MBFG VI, represented by diatoms, also had a low contribution in density, being associated with greater turbidity, in addition to depending on re-suspension to the water column, especially in more turbulent water, due to the lack of motility and high cell density (Kruk et al. 2010). Thus, although the group had a lower density compared to the other groups, its greatest contributions occurred mainly in the lotic region, mainly by centric diatoms (e.g., Cyclotella meneghiniana), which explains the association of the group with the greater turbidity verified in this site. However, some registered taxa (e.g., Achnanthidium, Navicula, Cymbella, Gomphonema) can be meroplankton, since the higher flow velocity in this region of the reservoir can influence the transfer to the plankton of originally periphytic individuals. Therefore, the presence of a siliceous wall makes these organisms more resistant to water column mixing and less light availability (Reynolds 1994).

Tropical and subtropical reservoirs are subject to anthropic interference, influencing the characteristics of environment and the phytoplankton community organization (Rangel et al. 2016). In our case, although the studied reservoir comprises an important water supply source, the region suffers an intense anthropic impact, mainly due to agricultural activity, threatening the quality of the rivers that supply the reservoir (Carneiro et al. 2010), which may suggest a possible explanation for the greater contribution of some groups, such as MBFG I, III and VII, represented mainly by cyanobacteria.
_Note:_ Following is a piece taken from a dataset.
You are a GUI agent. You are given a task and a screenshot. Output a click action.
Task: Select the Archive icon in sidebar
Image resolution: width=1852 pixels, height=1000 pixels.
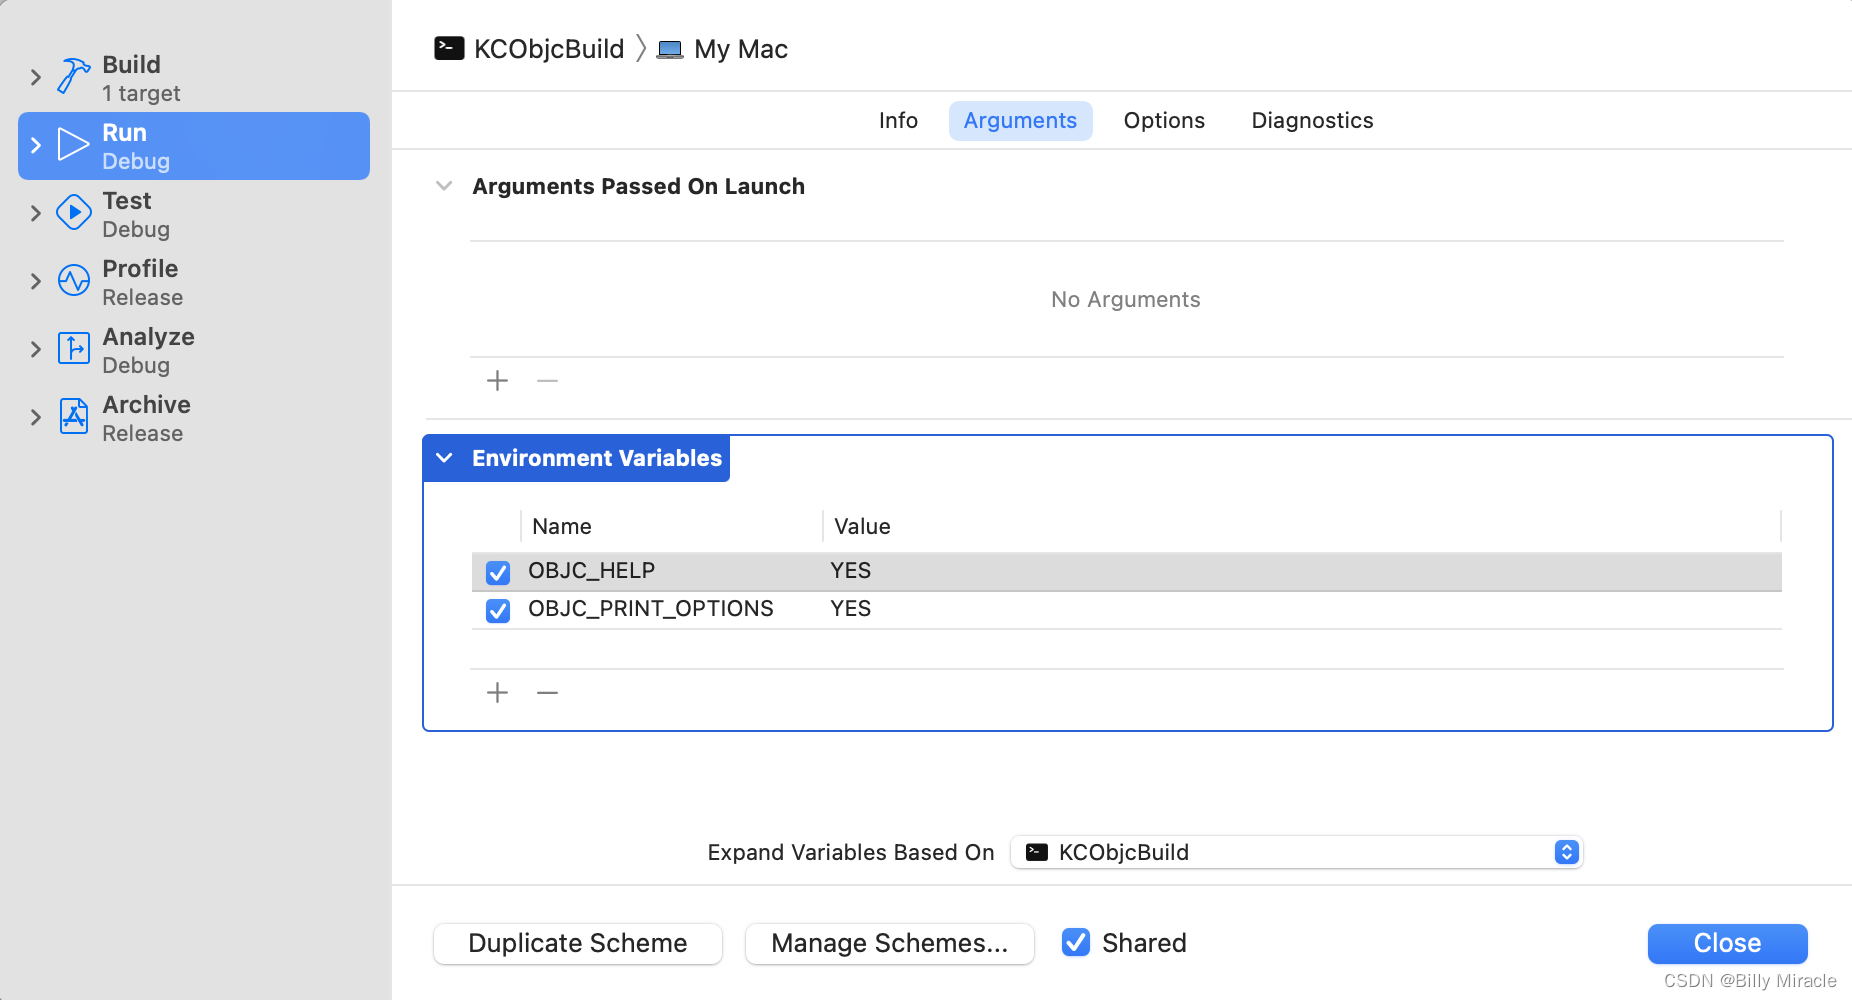pos(74,416)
Thus, it is important to consider the influence of tributaries on the formation of reservoirs, since they influence the geographic, climatic and water quality characteristics (Kennedy et al. 1985). Therefore, we suggest future studies that include the assessment of tributaries that influence the studied reservoir, in order to assess the influence on the central body of the reservoir and its trophic conditions, since the degradation of the rivers that form the reservoir can influence the management of the multiple uses, mainly due to its use for public supply.

The conservation of aquatic ecosystems and the possibility of their multiple uses, such as supply, are dependent on the maintenance of environmental quality. In such a way, the understanding of the organisms' response to environmental variability helps in the understanding of the ecosystem services offered by the reservoirs and in the proposal of a sustainable exploration (Tundisi and Matsumura-Tundisi 2003). Thus, the morphofunctional characteristics grouping organisms in different MBFG have been used by several researchers, making responses to environmental conditions simpler and more objective (Bortolini et al. 2016; Lobo et al. 2018). Then, understanding the MBFG dynamics can be a form of simplification in determining the relationship between phytoplankton and environmental heterogeneity, as well as in the water quality investigation of the reservoirs.